The management team blames slow computers as the cause of the project's failure. After all, they're not experts in CS theory, don't need to be, and those who're supposed to be the experts on the topic and could've informed them, didn't.
But they have another project in mind. A simpler one actually. They come the week later and ask say the following:
Ex 2: We have only a few servers and we have programmers who keep submitting programs that, due to unknown reasons, end up in infinite cycles and hogging down the servers. We need you to write a program that will process the code being submitted and detect whether the submitted program will cause an infinite cycle during its run or not, and decide whether the submitted program should be allowed to run on this basis. Can you do it?
Your dear friend accepts the challenge again and goes to work immediately. After several weeks of work, there're no results, your friend is stressed, and doesn't know what to do. Yet another failure... your friend now feels "dumb" for not having been able to solve this "simple problem"... after all, the request itself made it sound simple.
Unfortunately, your friend, while insisting that "theory is useless" didn't realize that the, allegedly simple, request was actually an intractable problem about decidability (i.e. the halting problem itself), and that there was no known solution for it. It was an impossible task.
Therefore, even starting work to solve that particular problem was an avoidable and preventable mistake. Had the theoretical framework to understand what was being requested been in place, they could've just proposed a different, and achievable, solution... such as implementing a monitoring process that can simply kill -SIGTERM <id> of any user process (as per a list of users) that monopolizes the CPU for some arbitrary/reasonable interval under certain assumptions (e.g. we know every program run should've terminated within 10 minutes, so any instance running for 20+ minutes should be killed).
In conclusion, practice without the theory is like a building without a foundation. Sooner or later, the right amount of pressure from the right angle will make it collapse in on itself. No exceptions.
Do you ever use it in your day-to-day coding?
Yes, but not directly. Rather, we rely on it indirectly. The caveat here is that different theoretical concepts will be more or less applicable depending on the problem domain you happen to be working on.
Surely, we:
use computers daily, which relies on computational models (e.g. turing machines)
write code, which relies on computability theory (e.g. what's even computable) and lambda calculus (e.g. for programming languages)
rely on color theory and models (e.g. RGB and CMYK color models) for color displays and printing, etc.
Euler's theorems in computer graphics so that matrices can be built to rotate objects about arbitrary axes, and so on...
It's a fact that someone who simply use a plane to travel doesn't need to understand the theory that even allowed planes to be built and fly in the first place... but when someone is expected to build said machines and make them work... can you really expect a good outcome from someone who doesn't understand even the principles of flight?

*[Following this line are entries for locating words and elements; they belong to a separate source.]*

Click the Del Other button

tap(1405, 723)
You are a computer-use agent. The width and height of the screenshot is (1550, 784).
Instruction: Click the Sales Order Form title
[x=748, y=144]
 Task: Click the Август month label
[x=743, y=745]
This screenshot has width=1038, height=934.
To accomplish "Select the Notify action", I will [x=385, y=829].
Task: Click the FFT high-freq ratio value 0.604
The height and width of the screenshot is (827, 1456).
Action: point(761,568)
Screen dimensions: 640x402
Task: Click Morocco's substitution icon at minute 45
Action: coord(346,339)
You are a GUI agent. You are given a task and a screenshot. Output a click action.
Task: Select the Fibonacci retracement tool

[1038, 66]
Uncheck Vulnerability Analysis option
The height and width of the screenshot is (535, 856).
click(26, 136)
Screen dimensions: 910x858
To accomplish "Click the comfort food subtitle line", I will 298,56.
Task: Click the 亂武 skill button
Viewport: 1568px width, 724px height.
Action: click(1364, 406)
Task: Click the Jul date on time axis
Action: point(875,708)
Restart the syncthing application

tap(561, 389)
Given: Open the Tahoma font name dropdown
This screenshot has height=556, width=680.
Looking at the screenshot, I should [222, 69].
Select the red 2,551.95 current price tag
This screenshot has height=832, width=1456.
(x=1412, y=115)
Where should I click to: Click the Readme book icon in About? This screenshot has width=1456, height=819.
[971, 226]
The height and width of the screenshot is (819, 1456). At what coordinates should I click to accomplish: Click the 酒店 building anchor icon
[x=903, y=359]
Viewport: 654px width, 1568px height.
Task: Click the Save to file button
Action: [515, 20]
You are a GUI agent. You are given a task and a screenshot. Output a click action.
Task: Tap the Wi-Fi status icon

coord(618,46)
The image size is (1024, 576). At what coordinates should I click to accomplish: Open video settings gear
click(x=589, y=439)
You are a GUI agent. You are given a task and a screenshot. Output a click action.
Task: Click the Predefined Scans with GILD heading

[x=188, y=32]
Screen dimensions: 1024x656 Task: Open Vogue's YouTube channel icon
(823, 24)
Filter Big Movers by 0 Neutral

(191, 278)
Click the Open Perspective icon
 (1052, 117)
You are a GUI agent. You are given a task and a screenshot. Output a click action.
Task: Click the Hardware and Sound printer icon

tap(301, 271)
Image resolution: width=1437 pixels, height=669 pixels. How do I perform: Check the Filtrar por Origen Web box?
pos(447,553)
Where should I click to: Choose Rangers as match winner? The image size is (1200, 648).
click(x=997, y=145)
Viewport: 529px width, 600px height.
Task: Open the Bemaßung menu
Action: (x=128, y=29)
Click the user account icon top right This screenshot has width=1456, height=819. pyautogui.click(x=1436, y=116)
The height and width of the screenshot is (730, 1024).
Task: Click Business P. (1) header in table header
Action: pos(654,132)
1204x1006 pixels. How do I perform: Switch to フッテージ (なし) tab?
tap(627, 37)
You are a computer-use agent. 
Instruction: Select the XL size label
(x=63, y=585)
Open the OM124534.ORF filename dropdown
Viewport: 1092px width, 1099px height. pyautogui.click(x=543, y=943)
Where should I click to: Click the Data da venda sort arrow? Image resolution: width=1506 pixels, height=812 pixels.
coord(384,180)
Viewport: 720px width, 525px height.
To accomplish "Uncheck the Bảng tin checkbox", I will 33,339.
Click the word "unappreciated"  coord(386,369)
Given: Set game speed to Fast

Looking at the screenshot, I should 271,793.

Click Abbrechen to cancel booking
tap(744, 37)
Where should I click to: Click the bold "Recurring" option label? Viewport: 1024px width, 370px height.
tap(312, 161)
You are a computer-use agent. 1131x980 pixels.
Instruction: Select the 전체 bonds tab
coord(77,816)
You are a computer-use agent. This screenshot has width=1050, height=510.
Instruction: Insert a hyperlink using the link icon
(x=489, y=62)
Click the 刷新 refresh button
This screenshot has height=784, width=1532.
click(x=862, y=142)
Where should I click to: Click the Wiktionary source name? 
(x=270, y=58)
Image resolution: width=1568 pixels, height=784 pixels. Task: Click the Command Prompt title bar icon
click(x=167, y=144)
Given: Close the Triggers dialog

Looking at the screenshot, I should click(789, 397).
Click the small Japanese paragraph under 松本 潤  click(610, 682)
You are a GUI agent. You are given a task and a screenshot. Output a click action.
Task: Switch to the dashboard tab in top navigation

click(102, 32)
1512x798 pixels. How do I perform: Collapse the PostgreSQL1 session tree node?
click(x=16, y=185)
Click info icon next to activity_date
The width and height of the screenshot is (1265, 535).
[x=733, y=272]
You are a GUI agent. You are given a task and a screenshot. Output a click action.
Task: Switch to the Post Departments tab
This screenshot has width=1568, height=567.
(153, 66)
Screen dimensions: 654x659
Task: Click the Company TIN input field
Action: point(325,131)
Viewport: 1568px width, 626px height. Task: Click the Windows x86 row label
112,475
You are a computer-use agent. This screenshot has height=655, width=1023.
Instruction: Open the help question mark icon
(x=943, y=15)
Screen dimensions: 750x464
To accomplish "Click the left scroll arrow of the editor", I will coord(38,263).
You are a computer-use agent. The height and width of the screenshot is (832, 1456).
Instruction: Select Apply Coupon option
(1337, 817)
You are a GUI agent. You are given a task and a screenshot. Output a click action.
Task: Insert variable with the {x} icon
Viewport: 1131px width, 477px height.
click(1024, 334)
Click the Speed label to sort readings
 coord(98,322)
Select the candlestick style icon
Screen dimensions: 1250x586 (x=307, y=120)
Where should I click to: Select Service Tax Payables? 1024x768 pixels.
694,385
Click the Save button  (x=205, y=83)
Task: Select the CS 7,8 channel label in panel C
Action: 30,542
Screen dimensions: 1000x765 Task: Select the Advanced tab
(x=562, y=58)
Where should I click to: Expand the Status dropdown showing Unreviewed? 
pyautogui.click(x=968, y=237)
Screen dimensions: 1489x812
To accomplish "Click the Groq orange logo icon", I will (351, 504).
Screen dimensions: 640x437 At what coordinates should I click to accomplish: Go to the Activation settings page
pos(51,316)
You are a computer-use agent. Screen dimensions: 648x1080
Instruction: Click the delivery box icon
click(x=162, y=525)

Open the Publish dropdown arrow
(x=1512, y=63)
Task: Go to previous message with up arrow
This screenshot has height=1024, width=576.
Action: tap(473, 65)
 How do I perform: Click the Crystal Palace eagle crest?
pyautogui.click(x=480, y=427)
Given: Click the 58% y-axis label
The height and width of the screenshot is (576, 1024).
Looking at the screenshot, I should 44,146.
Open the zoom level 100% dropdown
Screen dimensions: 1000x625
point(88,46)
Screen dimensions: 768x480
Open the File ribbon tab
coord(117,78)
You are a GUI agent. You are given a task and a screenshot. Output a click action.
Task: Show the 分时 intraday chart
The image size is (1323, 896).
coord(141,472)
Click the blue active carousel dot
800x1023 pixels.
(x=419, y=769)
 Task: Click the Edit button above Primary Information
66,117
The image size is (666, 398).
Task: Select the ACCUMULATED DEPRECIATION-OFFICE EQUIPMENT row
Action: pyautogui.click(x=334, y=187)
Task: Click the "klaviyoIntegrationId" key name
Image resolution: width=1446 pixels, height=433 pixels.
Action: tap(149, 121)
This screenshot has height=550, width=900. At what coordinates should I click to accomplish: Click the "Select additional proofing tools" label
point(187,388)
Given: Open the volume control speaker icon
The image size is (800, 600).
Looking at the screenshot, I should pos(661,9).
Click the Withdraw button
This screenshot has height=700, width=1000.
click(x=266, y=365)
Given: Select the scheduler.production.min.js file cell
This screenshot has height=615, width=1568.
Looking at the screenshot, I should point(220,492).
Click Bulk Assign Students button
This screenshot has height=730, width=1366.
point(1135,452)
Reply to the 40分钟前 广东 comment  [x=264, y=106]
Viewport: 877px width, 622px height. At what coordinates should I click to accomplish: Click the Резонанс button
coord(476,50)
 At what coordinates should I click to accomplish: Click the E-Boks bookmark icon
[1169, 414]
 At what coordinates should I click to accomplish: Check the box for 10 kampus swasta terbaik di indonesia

Was it really a coincidence that, for most of history, no one was able to build a flying machine (and a few even died testing theirs) until the Wright brothers understood certain theoretical concepts about flight and managed to put them into practice?
It's no coincidence. We have a lot of working technology today because the people who built them understood, and applied, the theoretical principles that allowed them to work in the first place.
I guess it depends on which field you go into.